● **Passage shown**
########
From Republican state Rep. Byron Cook’s atrocious mishandling of the original “people’s filibuster” on June 20, when he silenced 700 people ready to testify against new abortion legislation to Lt. Gov. David Dewhurst’s shameless time stamp antics on the night of Wendy Davis’ epic stand in the senate, the first special session this summer was an exercise in public embarrassment for conservative lawmakers accustomed to practicing shady politics without scrutiny. When the second special session began, the Republican Party had given Democrats and progressives a remarkable gift: thousands upon thousands of freshly enraged Texans, who’d watched these reprehensible tactics in action. While every HB 2 protestor knew that the bill’s ultimate passage was a done deal, they had already realized the sheer power of public witness.
It’s one thing for Republican lawmakers to crow about personal responsibility, but when legislators decimate family planning funding, shut down good, quality health centers, and refuse to toss even the smallest scraps to children’s Medicaid or food stamps, they deny Texans the opportunity to demonstrate how resourceful and responsible they can be in the first place. And this year, Republican legislators have done all of this in full view of hundreds of thousands of Texans paying very close attention.
“Pull yourselves up by your bootstraps!” says Texas to its poorest citizens, even as it snatches those boots away, outlaws escalators, jams elevator doors shut, over-regulates ladders and pulleys, and restricts the sale of bootstraps to the state’s largest cities.
Despite all of this, in the face of certain defeat, thousands of Texans were not cowed into silence. That, I think, is the most important place to begin when we talk about what’s next for the state, not only in terms of undoing the damage done by HB 2 and its ilk but in terms of moving the state from red to blue. Can it be done in four years? In eight years? There is much hand-wringing over the worry that if Texas doesn’t see a sweeping Democratic victory in the next couple of elections, progressive Texans will quietly retreat in resignation, fed up and out of energy. Because Tea Partying conservatives haven’t just pissed off liberals; they’ve alienated their own more reasonable constituents.
########
● **Work order A**
Answer these questions from the commentary on Texas politics:
(i) How many people ready to testify were silenced on June 20?
(ii) Which bill did every protestor know would ultimately pass?
(iii) What does Texas say to its poorest citizens?
● **Work order B**
In the commentary on Texas politics, Texas tells its poorest citizens to pull themselves up by their bootstraps. List every action the text says Texas takes against them at the same time.
● **Work order C**
Carry the commentary on Texas politics forward, beginning after its final sentence.

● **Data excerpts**
########
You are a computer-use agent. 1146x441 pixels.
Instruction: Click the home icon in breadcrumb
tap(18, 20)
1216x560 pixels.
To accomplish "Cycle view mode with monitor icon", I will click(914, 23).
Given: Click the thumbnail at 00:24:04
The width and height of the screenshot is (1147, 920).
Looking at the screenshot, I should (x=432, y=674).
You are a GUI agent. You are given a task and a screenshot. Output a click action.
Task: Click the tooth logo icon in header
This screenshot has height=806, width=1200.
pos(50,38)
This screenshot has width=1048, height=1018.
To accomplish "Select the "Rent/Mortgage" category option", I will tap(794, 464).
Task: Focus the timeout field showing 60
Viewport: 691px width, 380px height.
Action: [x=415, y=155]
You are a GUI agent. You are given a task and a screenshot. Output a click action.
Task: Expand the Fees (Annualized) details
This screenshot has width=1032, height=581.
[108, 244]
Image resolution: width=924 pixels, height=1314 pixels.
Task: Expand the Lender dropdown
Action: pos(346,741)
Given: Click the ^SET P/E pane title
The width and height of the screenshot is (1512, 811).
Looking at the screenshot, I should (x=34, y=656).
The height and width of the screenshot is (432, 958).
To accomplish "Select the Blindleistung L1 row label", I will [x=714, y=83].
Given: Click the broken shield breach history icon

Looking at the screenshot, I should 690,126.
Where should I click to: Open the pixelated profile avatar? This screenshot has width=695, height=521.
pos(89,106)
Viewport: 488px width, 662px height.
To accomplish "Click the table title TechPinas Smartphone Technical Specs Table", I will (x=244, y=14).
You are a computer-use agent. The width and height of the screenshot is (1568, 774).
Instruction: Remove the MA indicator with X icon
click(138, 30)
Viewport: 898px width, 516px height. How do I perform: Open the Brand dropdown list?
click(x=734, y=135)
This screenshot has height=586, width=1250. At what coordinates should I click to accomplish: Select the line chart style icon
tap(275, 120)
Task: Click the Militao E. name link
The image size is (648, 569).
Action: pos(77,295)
########
● **Expected output A**
(i) 700 people.
(ii) HB 2.
(iii) "Pull yourselves up by your bootstraps!"

● **Expected output B**
- Snatches those boots away
- Outlaws escalators
- Jams elevator doors shut
- Over-regulates ladders and pulleys
- Restricts the sale of bootstraps to the state's largest cities

● **Expected output C**
The alternative, and one that many Texans would very likely be agreeable to, is turning not blue but purple, and ousting some of the hyper-right-wing conservative legislators who either took office during the Tea Party frenzy, or sitting legislators who took that opportunity to jump on the bandwagon. There are moderate Republicans here who trust their doctors and medical associations, who believe that the practice of religion belongs in the church and in the home, but their voices have been drowned out by the likes of Dan Patrick, Glenn Hegar, Donna Campbell, and Jodie “Rape Kits Clean a Woman Out” Laubenberg.
I don’t believe the kind of political enfranchisement we saw in Texas this summer is a one-time deal. I think it’s a starter package. Reasonable Texans know we have a long way to go. We’ve known that for a long, long time. What we have now is a road map and a rucksack of supplies. We have grassroots movements like the Feminist Justice League, organizing in both English and Spanish with actions for Texans to take from their own homes, and calls to public meetings across the state. We have seen a surge in donations to the Lilith Fund, which helps low-income Texans pay for abortion, and to Jane’s Due Process, which helps minors seeking abortions navigate the legal system.
We have Twitter, Facebook, Ustream, open records, independent media outlets, and an ability to see a larger landscape beyond our own gerrymandered home districts—although certainly we see those home districts more clearly than ever, now, and have a better understanding of just how dirty Republicans will play to keep them intact.
Reasonable Texans have not been handed a fry-up of big-mouth bass and hushpuppies. We’ve been taught how to fish. So grab a pitcher to go with that catch. We’ve got a lot to talk about.